Writing is easy and fulfilling, when you can just spill your inner monologue onto the page. This means you have to love your inner monologue. I think perhaps the bulk of spiritual work for a person of our times is involved in improving one's inner monologue.

This echoes a theme popular in "self-improvement" books, called variously "Positive Thinking", "affirmations", "setting intentions" and similar phrases that describe efforts to control one's thoughts through verbalizations. Mantras, chanting, creeds, and statements of belief are the counterpart in religion. We formulate our fears in language, and have to be consoled in language. I have a feeling that verbalizing our fears as much as many of us do internally is not good or necessary. But as long as it happens, fear-countering verbalizations are needed.

The repetition of phrases that another person has found useful, however, can only go so far in relieving one's fears. You either have to come to understand the language the way the originator understood it, or come up with your own language. Gurus have religious insights, and pass them on to their disciples. When the teacher's words, spirit, and actions all point in the same direction, it is easy to understand the words. If you learn from the disciple of a disciple of a disciple, you may find the words are there, but the power of them is gone. The congregation can fall into darkness, while still using the words of a person who was light itself.

I have found the need to sweeten and beautify my inner monologue. Self-consoling and self-encouragement are necessary to counter fear and paralysis. This is the benefit that I have finally gotten from being obsessively fearful - I have learned ways to overcome it. The fear of criticism and the paralyzing self-criticism that comes with it have led me to accept forgiveness and forgiving. I mentioned salvation mantras in an earlier post, and I am elaborating on them. They are verbalizations that help you change the quality of your consciousness. They don't make you happy or sad in the conventional sense, but they remind you to take a certain attitude, which relieves the stress of some pose or another you had been taking. In other words, if you can feel convinced that you are not the bad person you thought you were, you can relax more into whatever sort of person you are at the moment.

I have been working on taking the attitude that I am not anything at all.
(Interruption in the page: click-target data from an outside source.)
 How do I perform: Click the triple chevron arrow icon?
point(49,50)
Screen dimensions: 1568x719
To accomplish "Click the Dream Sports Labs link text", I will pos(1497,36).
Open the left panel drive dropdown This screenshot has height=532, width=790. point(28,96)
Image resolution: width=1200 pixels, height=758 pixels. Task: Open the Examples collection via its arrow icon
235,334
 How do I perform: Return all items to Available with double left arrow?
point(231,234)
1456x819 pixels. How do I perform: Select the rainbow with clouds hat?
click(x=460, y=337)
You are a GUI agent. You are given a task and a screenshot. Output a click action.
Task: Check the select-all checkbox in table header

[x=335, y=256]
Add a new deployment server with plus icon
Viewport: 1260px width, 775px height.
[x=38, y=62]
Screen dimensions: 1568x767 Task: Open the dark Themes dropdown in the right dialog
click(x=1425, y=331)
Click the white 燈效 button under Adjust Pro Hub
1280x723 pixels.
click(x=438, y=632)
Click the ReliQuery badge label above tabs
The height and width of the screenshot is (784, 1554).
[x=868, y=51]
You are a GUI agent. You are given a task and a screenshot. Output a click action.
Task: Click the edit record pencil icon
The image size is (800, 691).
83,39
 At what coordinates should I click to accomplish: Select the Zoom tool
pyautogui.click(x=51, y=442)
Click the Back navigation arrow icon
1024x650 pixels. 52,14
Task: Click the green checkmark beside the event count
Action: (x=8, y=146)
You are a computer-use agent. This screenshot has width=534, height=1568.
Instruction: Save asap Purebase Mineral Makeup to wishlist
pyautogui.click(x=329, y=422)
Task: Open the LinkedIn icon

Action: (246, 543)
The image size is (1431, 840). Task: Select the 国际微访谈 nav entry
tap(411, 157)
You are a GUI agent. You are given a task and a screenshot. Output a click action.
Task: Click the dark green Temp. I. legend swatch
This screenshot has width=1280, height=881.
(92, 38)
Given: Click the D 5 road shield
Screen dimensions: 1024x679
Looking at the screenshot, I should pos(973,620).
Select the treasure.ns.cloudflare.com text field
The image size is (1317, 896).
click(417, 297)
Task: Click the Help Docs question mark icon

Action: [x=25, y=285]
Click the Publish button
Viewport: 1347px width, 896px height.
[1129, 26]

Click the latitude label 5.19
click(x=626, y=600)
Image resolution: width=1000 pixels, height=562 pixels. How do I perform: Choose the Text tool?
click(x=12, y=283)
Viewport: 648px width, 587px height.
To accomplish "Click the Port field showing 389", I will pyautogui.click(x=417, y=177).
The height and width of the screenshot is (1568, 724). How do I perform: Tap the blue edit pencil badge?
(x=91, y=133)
That is a very freeing stance. I am not anything, except the unexperienceable experiencer.

I don't deny what I do experience. Nor do I deny my various self-images. For example, my self-image when I am writing about how life works, and how to get over obstacles, is that I am wise, experienced and compassionate. I can't deny that I feel that way. The very next instant, I am aware of several bizarre, negative traits I have, that cast me, in my own eyes, as a degenerate human being. There is truth in both images, and neither image is the whole truth. But both are just concepts flowing through my mind. Knowing that I am not equal to my concepts of myself is the good news that never got out, as Alan Watts put it.

1 comment:

  1. It seems to me that a big function of having a higher power in one's life is to transform one's self-monologue, to transform it into a "self-dialogue" in which the other party is guaranteed to be loving and accepting. For a lot of people, I think, such as alcoholics and other of the mentally ill, developing any kind of positive, non-punishing, non-painful self-monologue is next to impossible and so such people really need to have a higher power, a God, in order to inject that positive energy into their self-talk.